The required answer is a copy of each line in the entries below that includes "dropdown".

Recorded data:
****************************************

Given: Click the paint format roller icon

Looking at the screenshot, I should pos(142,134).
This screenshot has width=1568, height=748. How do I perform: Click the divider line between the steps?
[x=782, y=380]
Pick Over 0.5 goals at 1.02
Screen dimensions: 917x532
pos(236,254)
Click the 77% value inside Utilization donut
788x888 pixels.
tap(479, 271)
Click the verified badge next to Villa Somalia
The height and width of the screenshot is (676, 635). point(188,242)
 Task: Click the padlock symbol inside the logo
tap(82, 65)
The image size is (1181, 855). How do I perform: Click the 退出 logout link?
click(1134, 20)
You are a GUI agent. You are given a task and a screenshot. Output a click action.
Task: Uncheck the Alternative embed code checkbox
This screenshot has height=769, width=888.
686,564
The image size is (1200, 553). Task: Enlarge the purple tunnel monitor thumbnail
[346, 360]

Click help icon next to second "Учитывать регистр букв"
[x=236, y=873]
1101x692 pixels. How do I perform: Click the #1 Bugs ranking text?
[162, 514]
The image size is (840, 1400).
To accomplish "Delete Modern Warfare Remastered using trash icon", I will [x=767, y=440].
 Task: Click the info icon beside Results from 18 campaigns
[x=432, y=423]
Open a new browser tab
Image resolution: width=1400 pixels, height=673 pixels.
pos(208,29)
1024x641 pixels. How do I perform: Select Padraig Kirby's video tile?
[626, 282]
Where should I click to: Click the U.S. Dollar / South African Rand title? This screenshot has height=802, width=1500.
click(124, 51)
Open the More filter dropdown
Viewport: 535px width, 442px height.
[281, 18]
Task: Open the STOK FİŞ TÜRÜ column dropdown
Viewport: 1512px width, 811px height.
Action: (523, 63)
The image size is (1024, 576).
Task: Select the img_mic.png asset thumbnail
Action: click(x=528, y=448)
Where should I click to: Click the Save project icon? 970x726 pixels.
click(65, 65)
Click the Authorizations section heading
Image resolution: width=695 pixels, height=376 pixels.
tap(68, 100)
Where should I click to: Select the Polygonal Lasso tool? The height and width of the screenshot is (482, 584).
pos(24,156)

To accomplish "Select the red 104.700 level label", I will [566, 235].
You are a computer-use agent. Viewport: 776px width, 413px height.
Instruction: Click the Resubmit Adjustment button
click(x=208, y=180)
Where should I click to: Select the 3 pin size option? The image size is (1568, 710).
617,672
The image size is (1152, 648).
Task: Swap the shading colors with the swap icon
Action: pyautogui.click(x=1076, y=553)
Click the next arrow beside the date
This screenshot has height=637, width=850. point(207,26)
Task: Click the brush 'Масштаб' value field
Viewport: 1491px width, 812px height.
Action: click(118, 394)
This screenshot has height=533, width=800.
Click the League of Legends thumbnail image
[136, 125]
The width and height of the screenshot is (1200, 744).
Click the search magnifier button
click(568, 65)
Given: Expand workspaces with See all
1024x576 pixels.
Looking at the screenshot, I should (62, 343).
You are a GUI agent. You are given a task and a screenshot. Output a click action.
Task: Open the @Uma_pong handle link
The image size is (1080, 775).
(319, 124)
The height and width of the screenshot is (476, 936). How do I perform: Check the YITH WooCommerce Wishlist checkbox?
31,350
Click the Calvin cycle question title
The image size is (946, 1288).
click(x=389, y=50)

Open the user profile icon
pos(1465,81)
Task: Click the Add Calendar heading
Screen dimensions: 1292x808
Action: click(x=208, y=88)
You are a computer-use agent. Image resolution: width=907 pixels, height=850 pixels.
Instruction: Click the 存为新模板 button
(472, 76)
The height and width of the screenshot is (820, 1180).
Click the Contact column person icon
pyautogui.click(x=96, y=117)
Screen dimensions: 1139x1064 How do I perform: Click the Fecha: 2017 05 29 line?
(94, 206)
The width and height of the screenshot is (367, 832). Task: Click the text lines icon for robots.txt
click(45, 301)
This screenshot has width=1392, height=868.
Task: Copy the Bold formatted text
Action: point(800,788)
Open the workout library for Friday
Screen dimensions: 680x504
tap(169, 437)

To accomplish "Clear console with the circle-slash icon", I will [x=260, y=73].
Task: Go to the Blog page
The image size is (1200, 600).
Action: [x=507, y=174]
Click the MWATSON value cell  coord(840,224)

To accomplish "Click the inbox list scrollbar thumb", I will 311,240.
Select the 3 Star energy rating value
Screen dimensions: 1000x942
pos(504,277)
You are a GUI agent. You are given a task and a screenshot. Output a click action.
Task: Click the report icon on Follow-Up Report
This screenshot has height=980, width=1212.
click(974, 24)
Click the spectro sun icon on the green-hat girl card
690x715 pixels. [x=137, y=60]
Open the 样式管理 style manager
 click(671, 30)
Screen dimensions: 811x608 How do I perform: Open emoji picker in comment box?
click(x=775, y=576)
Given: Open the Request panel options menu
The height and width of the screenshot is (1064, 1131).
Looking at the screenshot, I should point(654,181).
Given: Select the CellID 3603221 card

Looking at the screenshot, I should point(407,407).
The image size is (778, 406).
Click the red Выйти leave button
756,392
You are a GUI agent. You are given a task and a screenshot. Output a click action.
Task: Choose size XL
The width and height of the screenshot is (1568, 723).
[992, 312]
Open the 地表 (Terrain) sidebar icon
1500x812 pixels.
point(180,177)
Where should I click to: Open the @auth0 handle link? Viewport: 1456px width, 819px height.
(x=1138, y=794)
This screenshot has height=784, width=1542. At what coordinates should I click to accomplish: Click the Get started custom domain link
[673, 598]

****************************************

Solution
Open the More filter dropdown
Task: Open the STOK FİŞ TÜRÜ column dropdown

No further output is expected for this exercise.